4 THYROCARE share price target reports by brokerages below. See what is analyst's view on THYROCARE share price forecast, rating, estimates, valuation and prediction behind the target. You may use these research report forecasts for long-term to medium term for your investment or trades in 2020.

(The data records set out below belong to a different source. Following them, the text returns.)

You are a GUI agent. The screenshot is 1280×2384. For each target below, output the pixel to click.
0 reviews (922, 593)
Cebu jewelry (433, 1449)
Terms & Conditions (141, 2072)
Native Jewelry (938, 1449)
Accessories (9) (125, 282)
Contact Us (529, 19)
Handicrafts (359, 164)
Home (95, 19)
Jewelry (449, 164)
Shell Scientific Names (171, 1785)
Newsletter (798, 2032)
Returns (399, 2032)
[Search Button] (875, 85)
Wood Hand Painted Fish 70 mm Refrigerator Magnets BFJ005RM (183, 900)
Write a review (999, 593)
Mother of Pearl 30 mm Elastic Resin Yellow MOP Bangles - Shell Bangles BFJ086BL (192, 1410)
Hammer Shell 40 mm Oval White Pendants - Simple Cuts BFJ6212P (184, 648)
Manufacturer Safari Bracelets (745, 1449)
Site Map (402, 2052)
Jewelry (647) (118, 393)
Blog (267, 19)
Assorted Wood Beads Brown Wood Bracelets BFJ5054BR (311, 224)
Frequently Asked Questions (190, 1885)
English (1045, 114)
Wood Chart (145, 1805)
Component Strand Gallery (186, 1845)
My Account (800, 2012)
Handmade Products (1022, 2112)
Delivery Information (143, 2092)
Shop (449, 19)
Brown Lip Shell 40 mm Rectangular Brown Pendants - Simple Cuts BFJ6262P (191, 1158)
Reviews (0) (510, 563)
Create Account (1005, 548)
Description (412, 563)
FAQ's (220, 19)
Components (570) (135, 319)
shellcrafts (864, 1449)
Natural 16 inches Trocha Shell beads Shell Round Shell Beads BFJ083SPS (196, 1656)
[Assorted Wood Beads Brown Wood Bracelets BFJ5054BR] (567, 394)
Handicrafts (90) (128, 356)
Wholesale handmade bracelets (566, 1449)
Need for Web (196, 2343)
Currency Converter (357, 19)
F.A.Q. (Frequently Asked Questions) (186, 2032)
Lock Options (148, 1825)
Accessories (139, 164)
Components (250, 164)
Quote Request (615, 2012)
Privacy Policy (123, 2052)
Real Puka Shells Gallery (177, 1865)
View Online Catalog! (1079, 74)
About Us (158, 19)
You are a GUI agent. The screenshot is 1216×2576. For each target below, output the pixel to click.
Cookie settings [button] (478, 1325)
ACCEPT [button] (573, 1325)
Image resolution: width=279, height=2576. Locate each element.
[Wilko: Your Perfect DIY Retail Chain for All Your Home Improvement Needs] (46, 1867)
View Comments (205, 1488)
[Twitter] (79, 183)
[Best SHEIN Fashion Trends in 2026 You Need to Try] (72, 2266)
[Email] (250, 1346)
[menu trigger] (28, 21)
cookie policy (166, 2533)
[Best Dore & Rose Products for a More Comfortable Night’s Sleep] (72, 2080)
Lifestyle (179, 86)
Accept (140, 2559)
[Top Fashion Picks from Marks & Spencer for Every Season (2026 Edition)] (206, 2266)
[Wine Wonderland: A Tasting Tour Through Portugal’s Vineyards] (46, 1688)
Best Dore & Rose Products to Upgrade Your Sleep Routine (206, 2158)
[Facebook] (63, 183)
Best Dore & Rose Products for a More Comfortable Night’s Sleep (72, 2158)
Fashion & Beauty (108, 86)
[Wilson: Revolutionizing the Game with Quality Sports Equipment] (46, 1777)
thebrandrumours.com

COVID regime has changed the business mix for THYROCAR and impacted its profitability because of 1) lower gross margin at 53% (v/s 72% YoY) due to use of high cost reagents for COVID test, 2) aggressive pricing for COVID test and 3) increased employee cost at 16% of sales (v/s 11% YoY and 13% QoQ). We remain negative on entire diagnostic chain due to possible structural change in coming years and expensive valuation at Mcap/sales of 10.3x ,PE of 60x (FY21E) and 40x (FY22E). We maintain SELL recommendation and retain TP of Rs307 based on 18x of FY22E
We reduce our earnings estimate by 56% and 42% for FY21-22E and downgrade THYROCARE to SELL (earlier HOLD) with a new TP of Rs307 (earlier Rs523) 18x PE on FY22E.We believe THYROCARE earnings to be significantly impacted due to 1) loss of core business due to COVID lockdown and low footfall till 1HFY21E 2) post lockdown to struggle for competitive market share 3) high operating expenses (to comply with COVID guidelines).Despite having a track record on asset optimization, EBITDA margin would be 32% for FY21E (40.3% FY20) due to high fixed operating costs (employee cost 13% and SG&A 29% of sales) while COVID test may hold up revenues but contribution at the operating level would be minimal/ break-even. With the assumption of 15% decline in 1-month revenue and 2 months of complete washout in Q1FY20 led by 20% YoY decline in Q2FY21E, we estimate revenue/EBITDA negative CAGR of 5% and 6% over FY20-22E.
The stock trades at PER of 22x and 19x FY21E and FY22E respectively. With favorable seasonality Q4FY20E and lower base, we expect THYROCAR to grow at 15% YoY growth in revenues and 21% YoY growth in PAT due to lower tax rate to 25.2% from 34%. We have rolled forward our base of earnings estimates to 23x PE of FY22E for deriving new TP of Rs724 (from Rs686), improved by 6%. Management however guided for better growth of revenues and earnings in Q4FY20E with assumptions of normalized political environment in north India. We maintained ‘BUY’.
The stock trades at PER of 21.8x and 20.1x FY20E and FY21E respectively. With favorable seasonality Q4FY20E and lower base, we expect THYROCAR to grow at 15% YoY growth in revenues and 21% YoY growth in PAT due to lower tax rate to 25.2% from 34% in FY20E. While diagnostic companies are expected to trade at premium valuation with features of consumer’s business, THYROCAR valuation is at sharp discount to its peers. With earnings improvement and attractive valuation vs. peers, we increased our TP to Rs686 (from Rs595) and ‘BUY’ recommendation.
We maintain a ‘BUY’ rating and value Thyrocare at 24.2x FY21E EPS of Rs. 21.7 for a target of Rs. 526. Weaker than expected performance of additional employees hired and further depreciation of INR could pose a threat to our call.
Q1 Sales inline; Focus on growth to stave off competition from start ups The stock trades at PER of 23.8x and 21.5x FY20E and FY21E respectively. With favorable H2FY20E, we expect Thyrocare to at least 15% YoY growth in revenues and 15% YoY growth in PAT in FY20E as it focuses on EBITDA growth instead of profitability. Management guided that price rationalisations and advertisement (guided at 4-5% of sales) costs may impact EBITDA margin of its pathology business maximum by 400-500bps. While diagnostic companies is expected to trade at premium valuation with features of consumers business, Thyrocar valuation has been corrected by 36% in 12 months. With attractive valuation vs. peers, we maintain our earnings estimate and BUY rating with TP at Rs595.
The stock trades at PER of 21.6x and 18.1x FY20E and FY21E respectively. With favorable Q4FY19E, we expect Thyrocare to achieve 35% YoY growth in revenue and 27% YoY growth in PAT in Q4FY19E. Management guided that price rationalisations and advertisement (guided at 4-5% of sales) costs may impact EBITDA margin of its pathology business maximum by 400- 500bps. We believe that the decrease in realisations/test (due to increase in number of tests in bundle offer) will benefit in bigger volume growth FY20E. We expect benefits of lower price and promotions to be realised with lag effect and may have a J-curve impact on EBITDA margins. We expect the earnings growth to be 22% in FY20E. With strong free cash flow we expect diagnostic companies continues to trade at relatively premium valuations. We maintain our earnings estimate and BUY rating with TP at Rs795.